Dando uma solução para o caso de Paulo, Agripa resolve proferir o seu parecer pela absolvição do apóstolo, justificando a permanência da sua custódia apenas pelo fato do recurso interposto à César (Atos 26:32), como se o uso deste instrumento processual de defesa tivesse sido desnecessário.
Assim, reconhecendo a inocência de Paulo, as autoridades romanas da região da Judeia estavam se justificando formalmente diante do imperador, no sentido de que Paulo era realmente inocente e só estava sendo enviado para Roma porque recorreu para César ao invés de ter aceitado o julgamento ali na Palestina.
Deste modo, Paulo seguiu para Roma com um parecer em favor de sua inocência, o que só contribuiu para a sua absolvição, o que de fato, veio a ocorrer, segundo sabemos pela História da Igreja, visto que a decisão do imperador não consta registrada na Bíblia.
Importante esclarecer que a decapitação de Paulo, ocorrida anos depois, em nada tinha a ver com os acontecimentos relacionados à sua prisão descrita em Atos dos Apóstolos.
Ao deixar Cesareia em um navio, Paulo ainda permaneceu em custódia e continuou neste estado ainda por mais dois anos em Roma (Atos 28:30).
Outra observação relevante é que que até então não tinha se levantado nenhuma perseguição declarada do Império Romano contra a Igreja, pois os fatos descritos no Livro de Atos dos Apóstolos diziam respeito à intolerância de integrantes do judaísmo e a incidentes ocorridos em algumas cidades com os gentios como em Filipos (Atos 16:16-24) e também em Éfeso (Atos 19:23-41).

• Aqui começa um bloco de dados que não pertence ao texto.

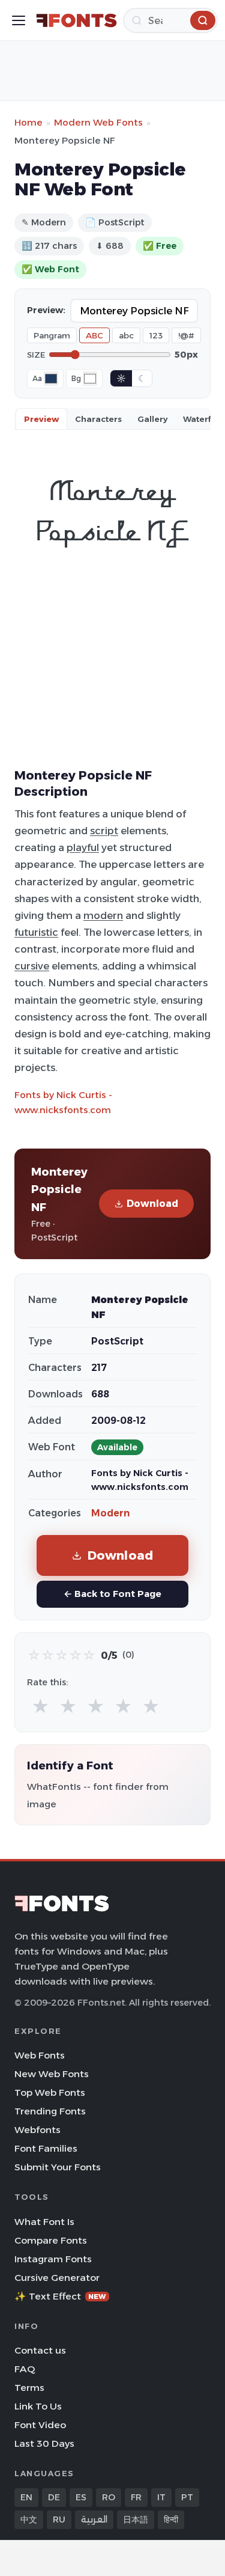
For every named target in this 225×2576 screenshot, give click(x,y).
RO (108, 2497)
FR (136, 2497)
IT (161, 2497)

Para a época em que foi escrito, Atos dos Apóstolos, ao mesmo tempo, alcançou o objetivo de manter registrada a história inicial da Igreja e, principalmente, encorajar os demais cristãos que tão logo seriam massacrados por Nero, o qual, dentro de um contexto diferente das passagens narradas por Lucas, mataria Paulo e também a outros discípulos contemporâneos a Jesus.
Não demorou muito, Jerusalém veio a ser destruída pelas tropas de Tito durante o governo de seu pai, o general Verpasiano, sucessor de Nero. O templo judaico, tal como fora profetizado por Jesus no Evangelho de Mateus, foi verdadeiramente devastado pelas tropas romanas, restando apenas pedras e ruínas.
Por tais motivos, pode-se dizer que a maioria dos livros do Novo Testamento, entre os quais Atos e os três primeiros Evangelhos, foram escritos justamente antes da grande perseguição que se levantou por Nero e da destruição de Jerusalém. Não só para que houvesse memória histórica dos acontecimentos sobre a formação da Igreja como também para encorajamento dos cristãos diante das perseguições futuras. E, sem dúvida, Lucas encontrou a melhor maneira para encerrar o seu segundo livro, mostrando Paulo cumprindo dando continuidade ao seu ministério apostólico na cidade de Roma (Atos 28:30-31).